**What you should do**
Starting at the line that contains "Given: Click the その他 purpose textarea" and stopping at the line that contains "Open System Users page", transcribe every line of the material below exactly; pictures stay out.

**Exercise input**
━━━

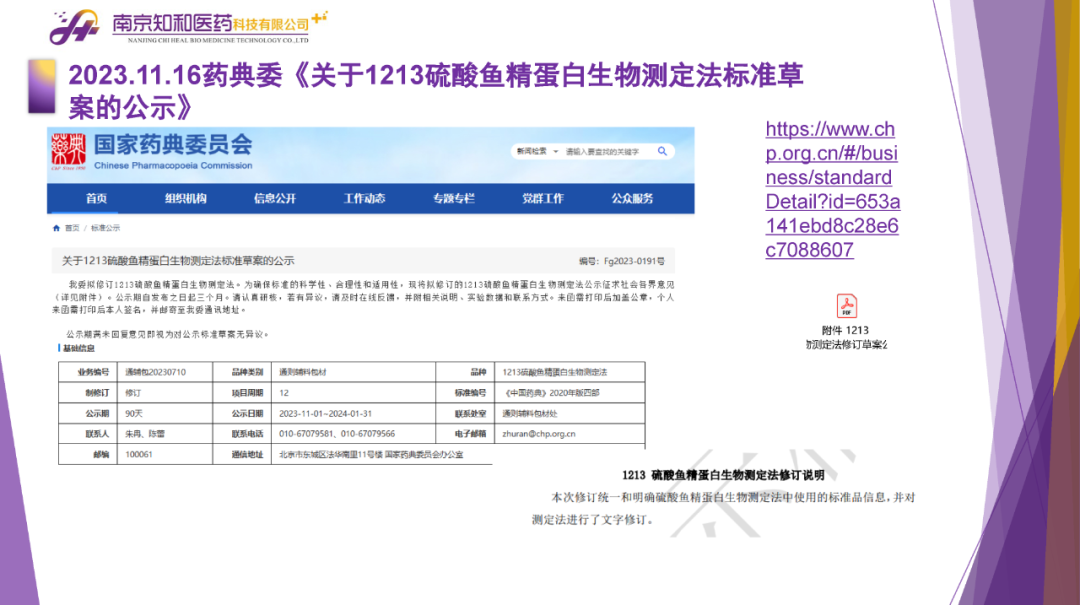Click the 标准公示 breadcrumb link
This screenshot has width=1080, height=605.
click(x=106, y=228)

━━━

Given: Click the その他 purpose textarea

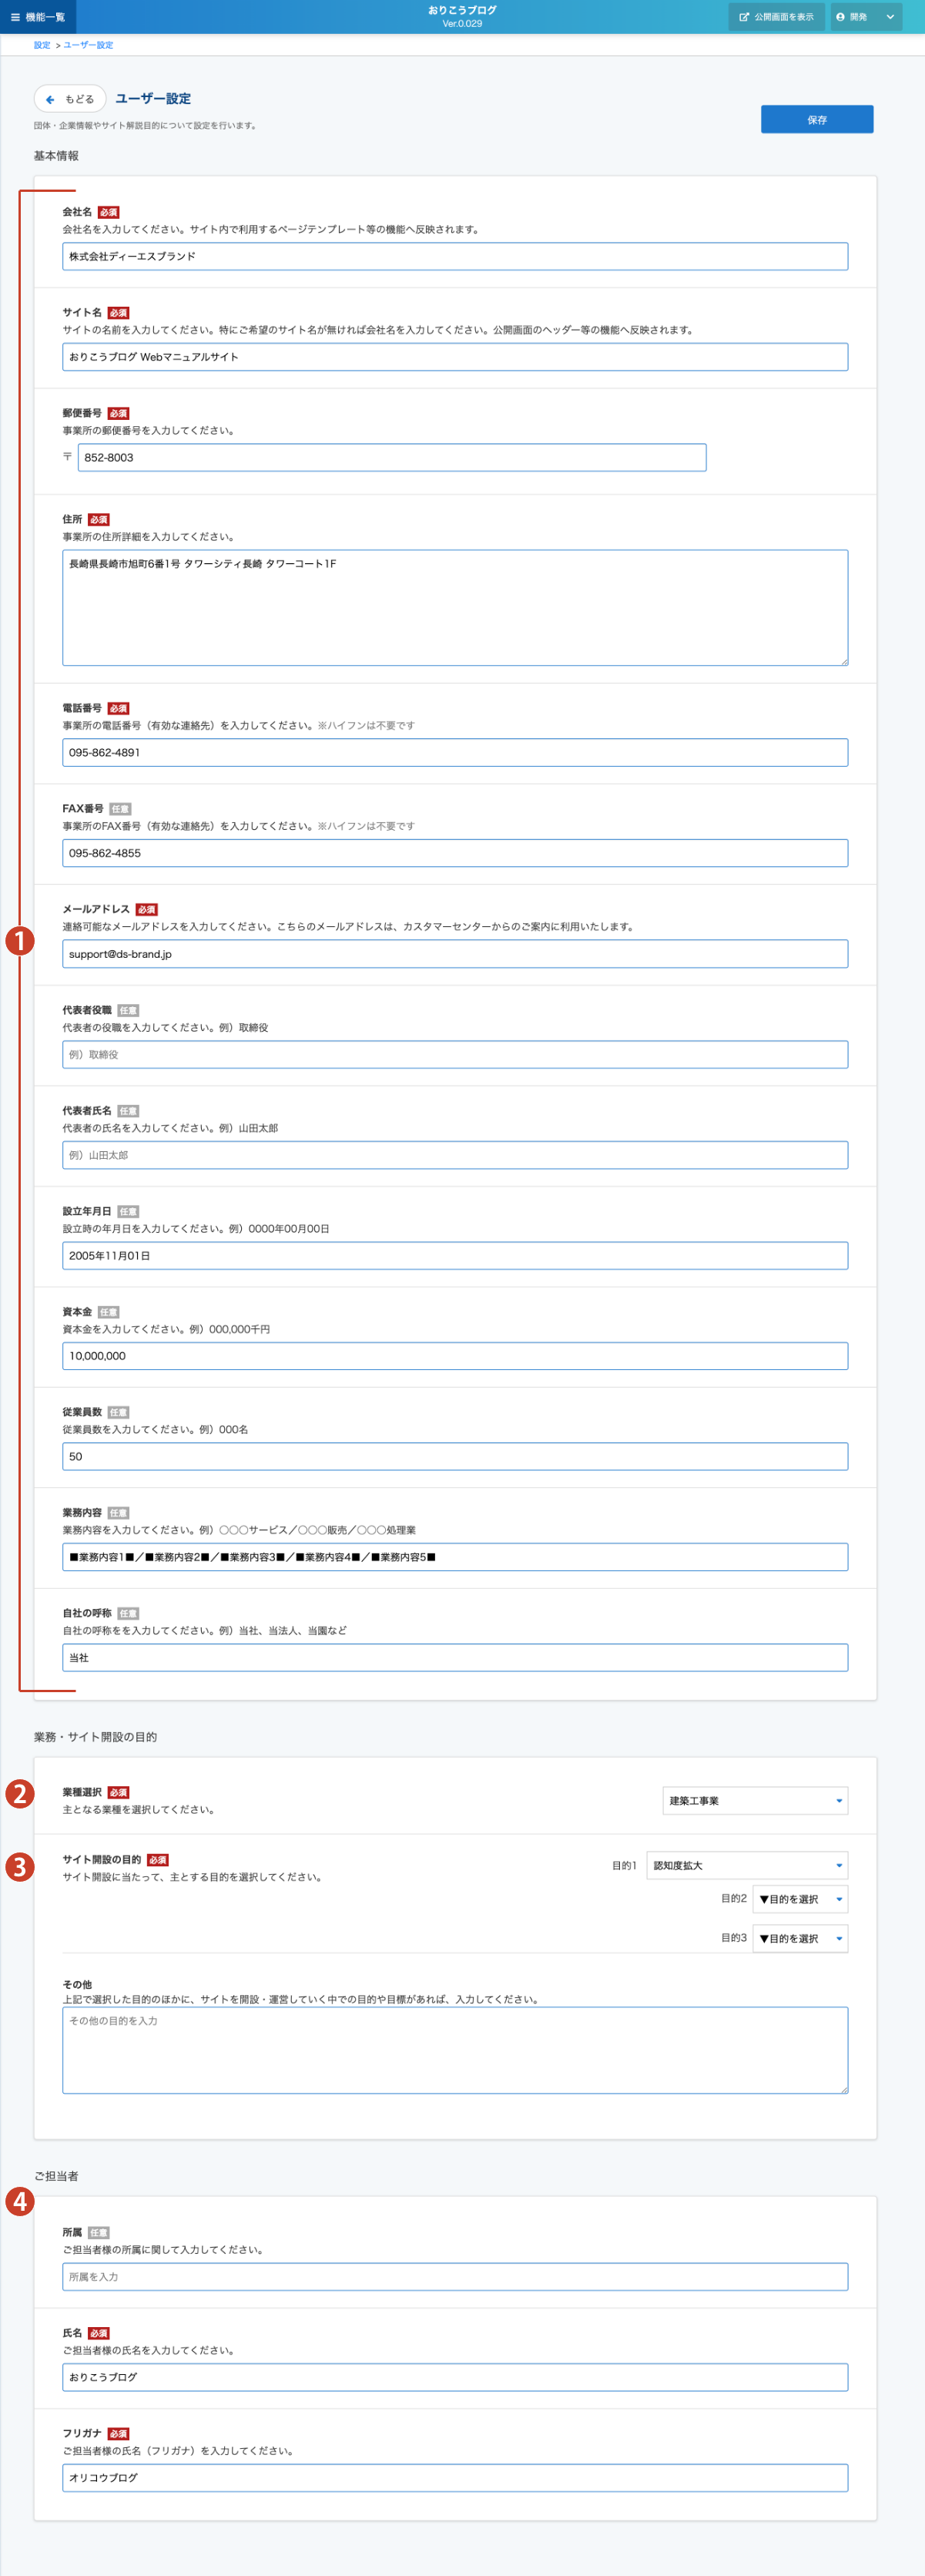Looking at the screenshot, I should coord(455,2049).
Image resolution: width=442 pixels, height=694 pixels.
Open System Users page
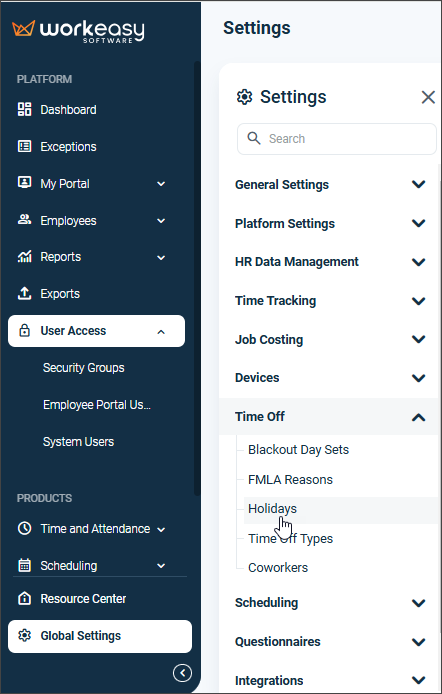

━━━

**Finished task**
Given: Click the その他 purpose textarea

Looking at the screenshot, I should coord(455,2049).
Image resolution: width=442 pixels, height=694 pixels.
Open System Users page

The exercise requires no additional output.